Data excerpts
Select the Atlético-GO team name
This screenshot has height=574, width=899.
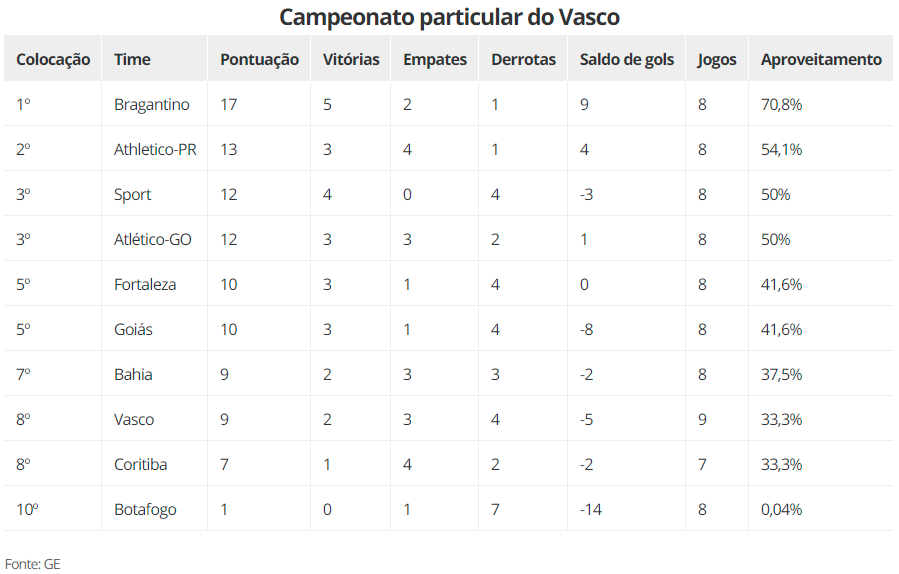coord(152,239)
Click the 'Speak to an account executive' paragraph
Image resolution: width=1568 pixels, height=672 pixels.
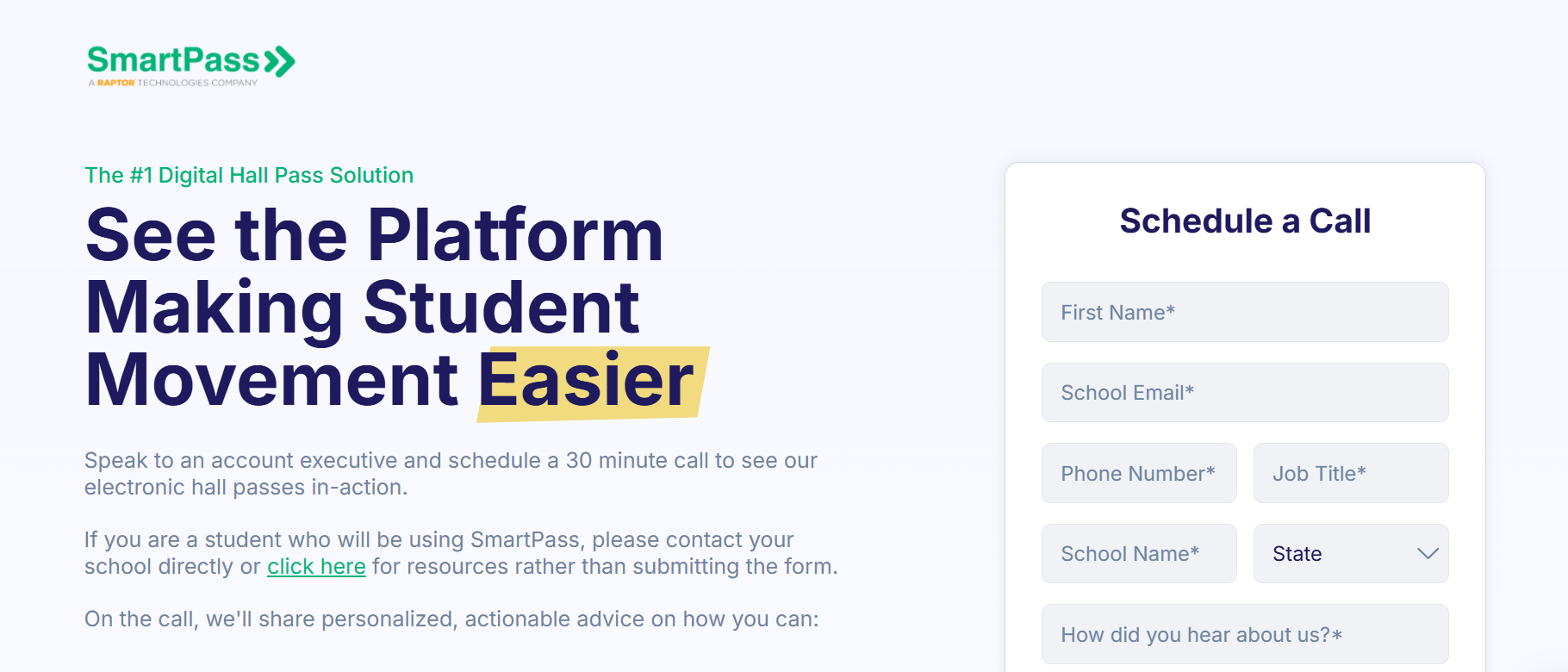click(450, 473)
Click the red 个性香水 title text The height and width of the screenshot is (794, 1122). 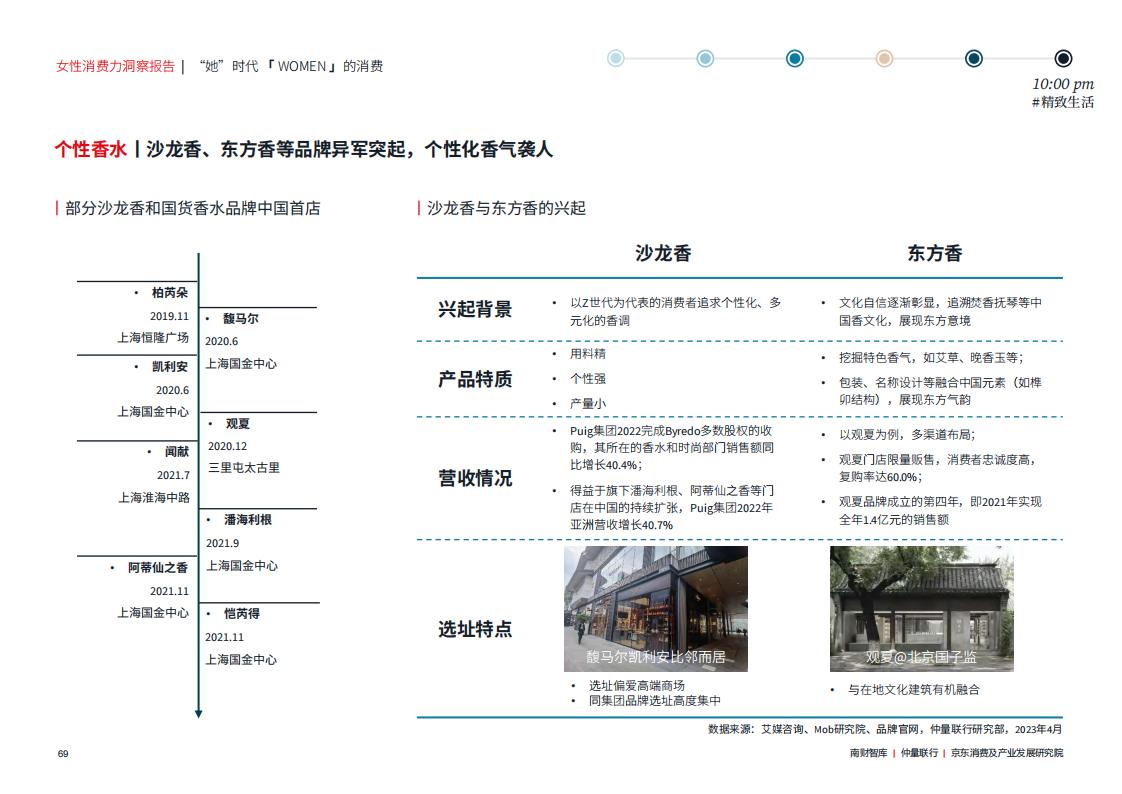(91, 150)
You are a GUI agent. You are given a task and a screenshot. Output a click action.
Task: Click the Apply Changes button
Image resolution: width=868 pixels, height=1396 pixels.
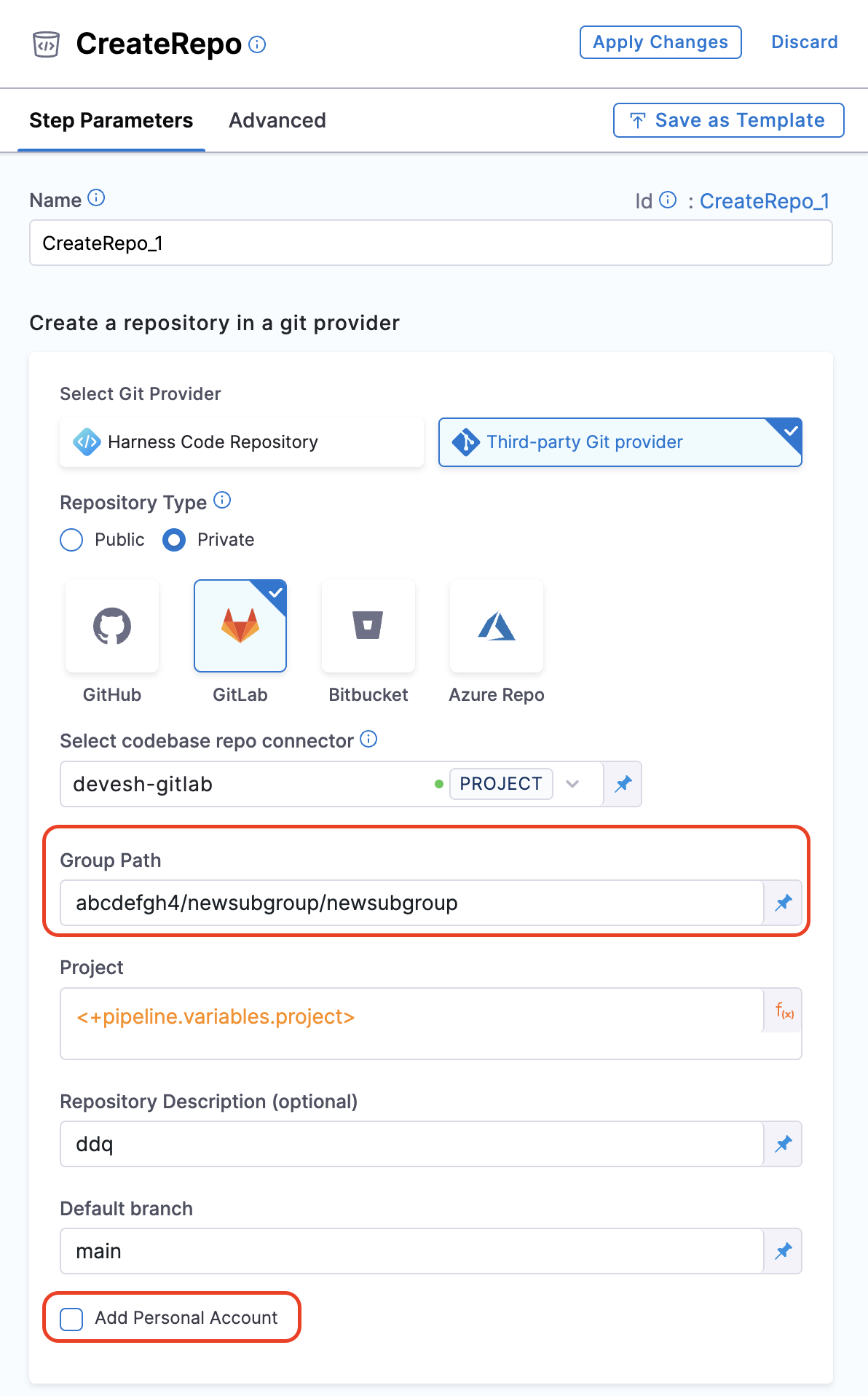point(660,42)
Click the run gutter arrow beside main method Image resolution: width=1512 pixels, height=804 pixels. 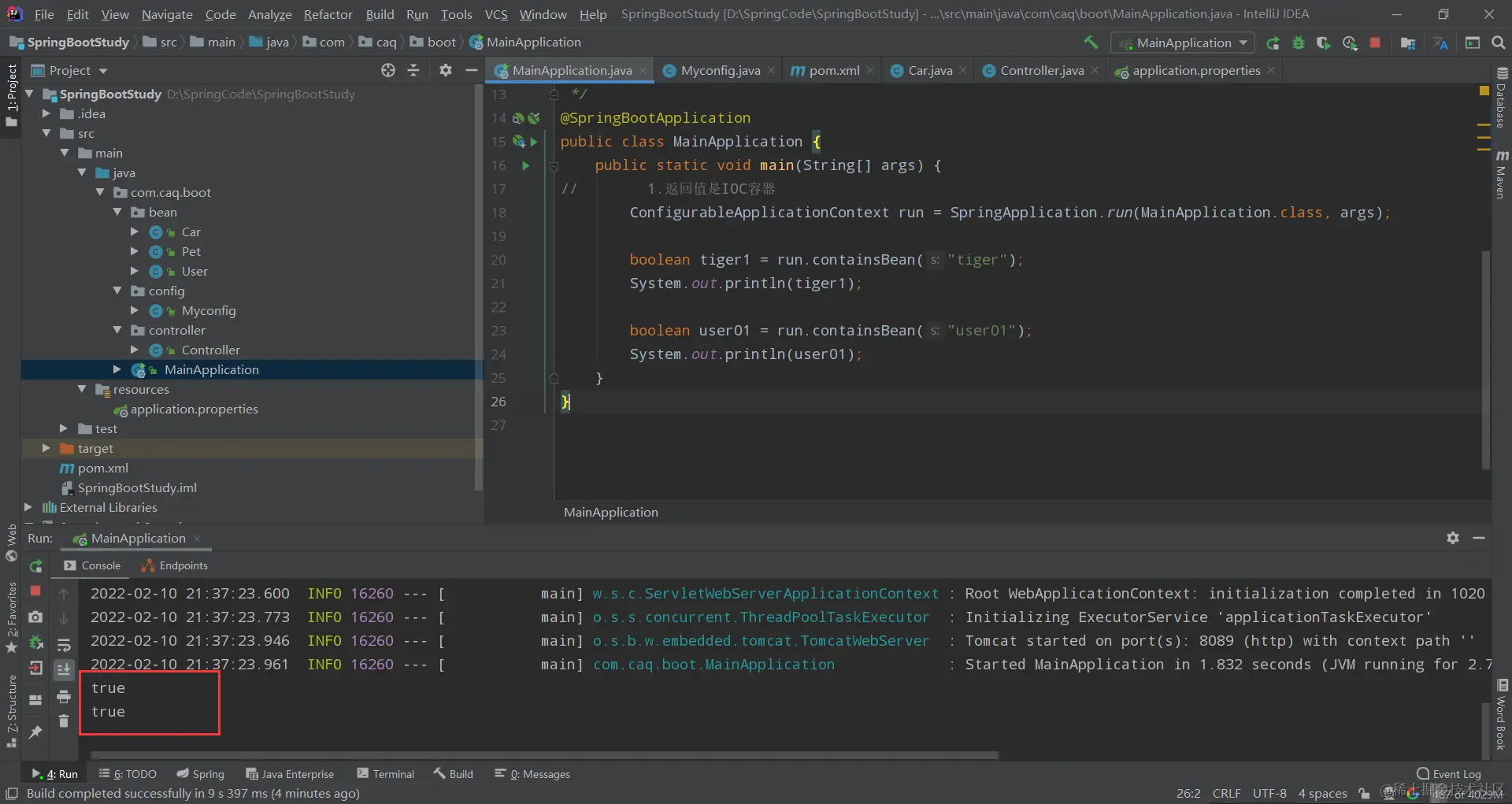tap(525, 165)
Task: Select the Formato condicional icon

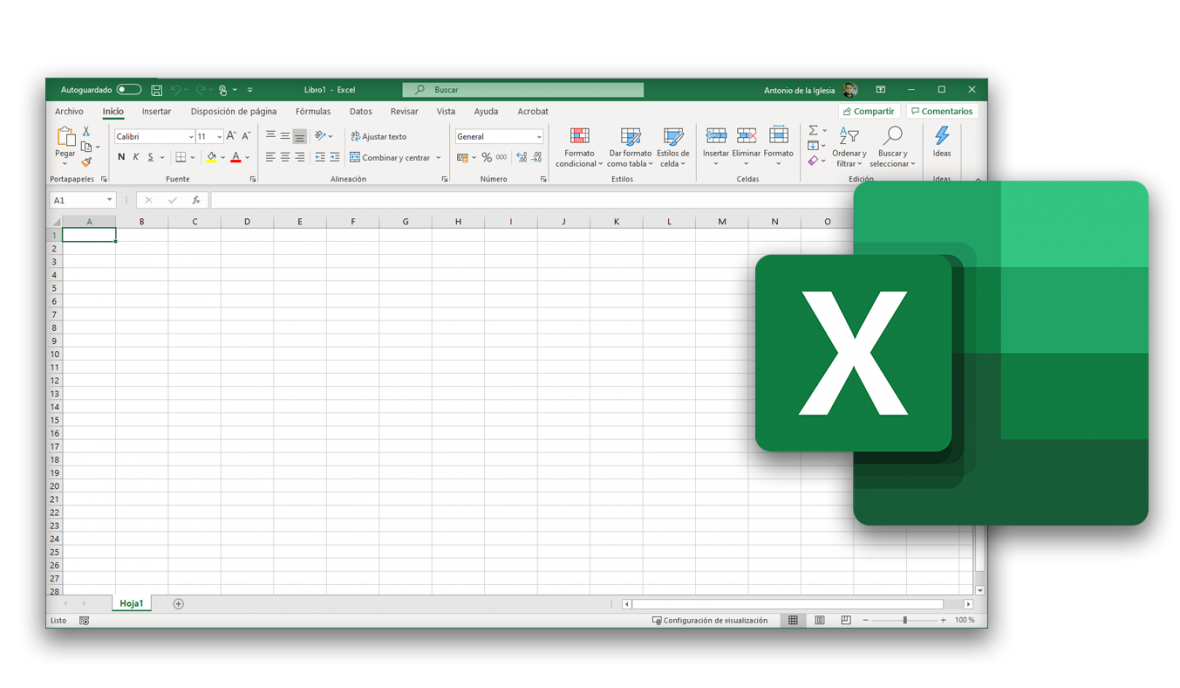Action: coord(579,135)
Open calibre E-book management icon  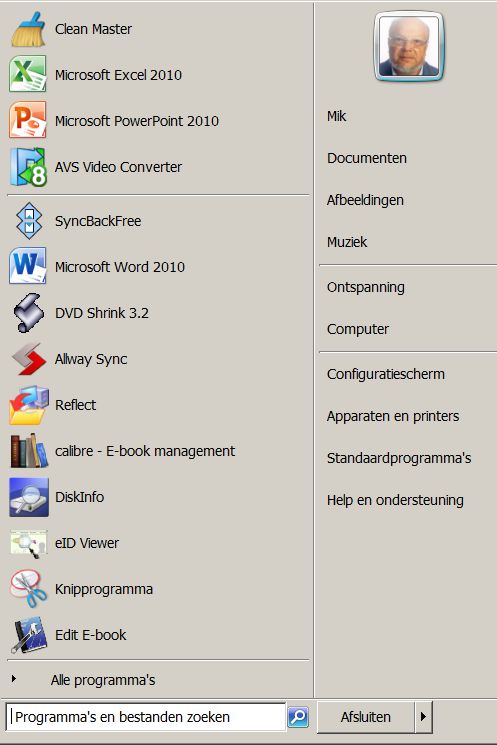pos(29,450)
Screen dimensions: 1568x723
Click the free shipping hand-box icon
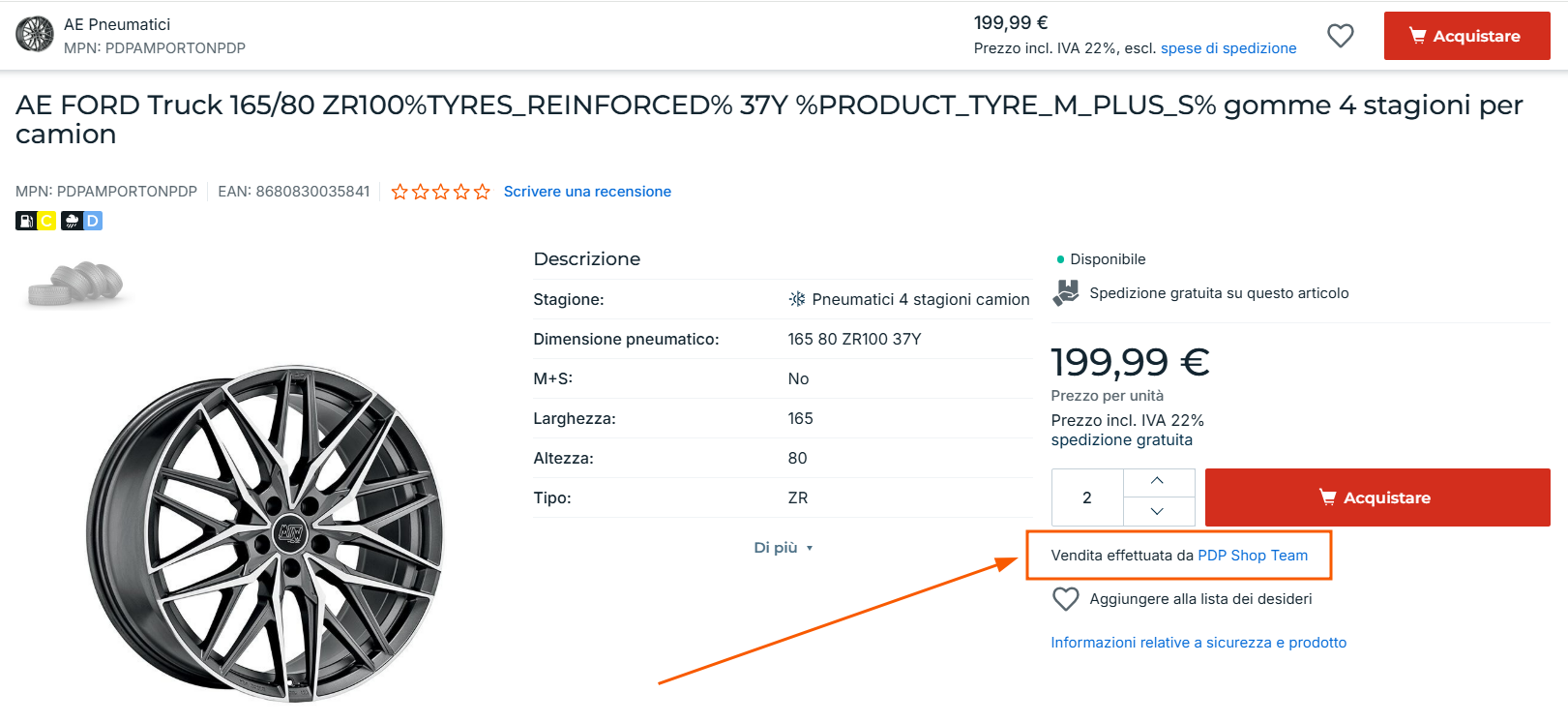pyautogui.click(x=1065, y=292)
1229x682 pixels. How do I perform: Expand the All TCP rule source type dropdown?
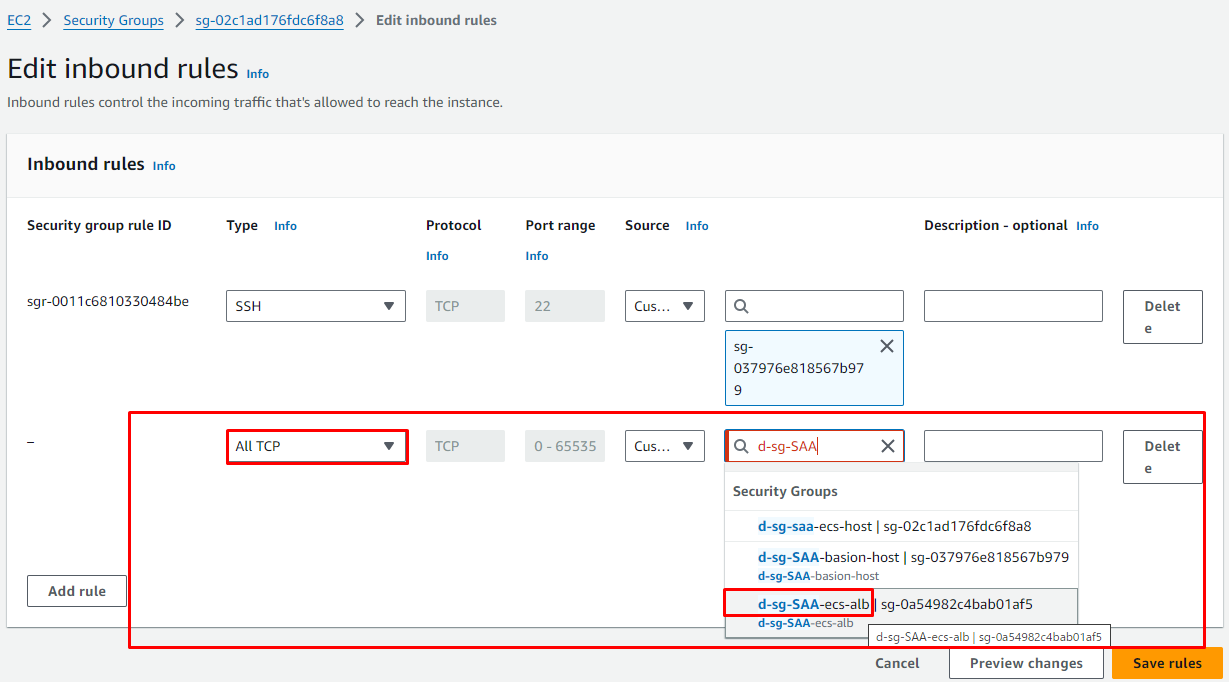[664, 446]
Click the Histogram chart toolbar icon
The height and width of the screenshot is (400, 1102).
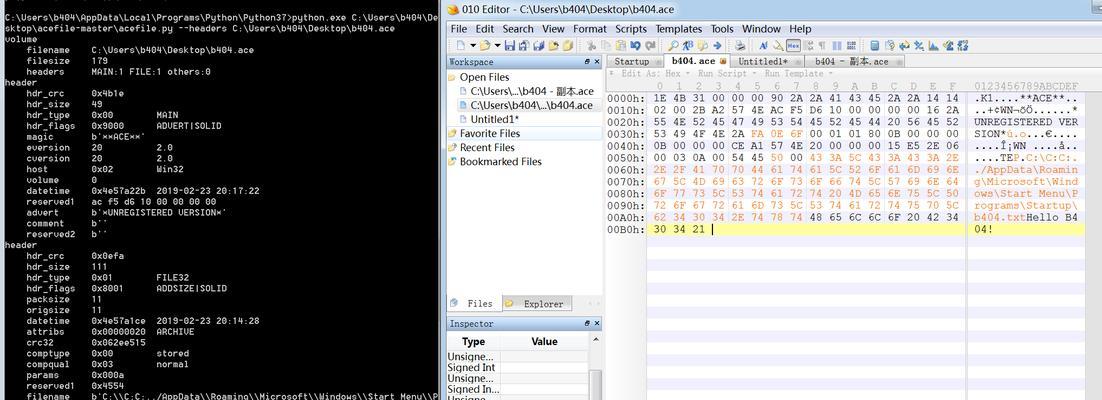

What you should do
Locate "Click the free shipping hand-box icon" in the entries above. Copy, exactly and only, the lines from that line to the end, leaving out the pictures.

Answer to this task
Click the free shipping hand-box icon
pyautogui.click(x=1065, y=292)
1229x682 pixels. How do I perform: Expand the All TCP rule source type dropdown?
[664, 446]
Click the Histogram chart toolbar icon
The height and width of the screenshot is (400, 1102).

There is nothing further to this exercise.